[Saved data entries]
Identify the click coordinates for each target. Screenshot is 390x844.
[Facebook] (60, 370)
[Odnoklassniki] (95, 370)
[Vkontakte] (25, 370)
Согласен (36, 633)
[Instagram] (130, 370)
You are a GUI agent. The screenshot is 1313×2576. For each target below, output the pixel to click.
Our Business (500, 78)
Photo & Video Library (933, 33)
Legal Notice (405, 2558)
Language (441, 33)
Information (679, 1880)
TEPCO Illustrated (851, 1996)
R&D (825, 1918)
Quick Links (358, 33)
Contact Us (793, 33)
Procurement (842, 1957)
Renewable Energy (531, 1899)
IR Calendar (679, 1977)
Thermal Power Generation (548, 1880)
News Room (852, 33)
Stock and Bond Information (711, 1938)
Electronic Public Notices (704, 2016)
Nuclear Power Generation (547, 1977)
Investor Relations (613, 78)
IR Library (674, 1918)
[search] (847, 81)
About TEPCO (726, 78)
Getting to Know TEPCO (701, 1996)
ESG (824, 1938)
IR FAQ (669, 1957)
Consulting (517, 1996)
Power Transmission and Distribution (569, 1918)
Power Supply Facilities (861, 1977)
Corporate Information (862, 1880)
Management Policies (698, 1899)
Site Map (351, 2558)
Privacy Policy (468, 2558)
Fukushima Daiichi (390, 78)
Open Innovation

DIRECTIONS — Copy exactly the line that contains "R&D (825, 1918)" and every line after it, up to and including the last line of the records.

WRITTEN RESPONSE —
R&D (825, 1918)
Quick Links (358, 33)
Contact Us (793, 33)
Procurement (842, 1957)
Renewable Energy (531, 1899)
IR Calendar (679, 1977)
Thermal Power Generation (548, 1880)
News Room (852, 33)
Stock and Bond Information (711, 1938)
Electronic Public Notices (704, 2016)
Nuclear Power Generation (547, 1977)
Investor Relations (613, 78)
IR Library (674, 1918)
[search] (847, 81)
About TEPCO (726, 78)
Getting to Know TEPCO (701, 1996)
ESG (824, 1938)
IR FAQ (669, 1957)
Consulting (517, 1996)
Power Transmission and Distribution (569, 1918)
Power Supply Facilities (861, 1977)
Corporate Information (862, 1880)
Management Policies (698, 1899)
Site Map (351, 2558)
Privacy Policy (468, 2558)
Fukushima Daiichi (390, 78)
Open Innovation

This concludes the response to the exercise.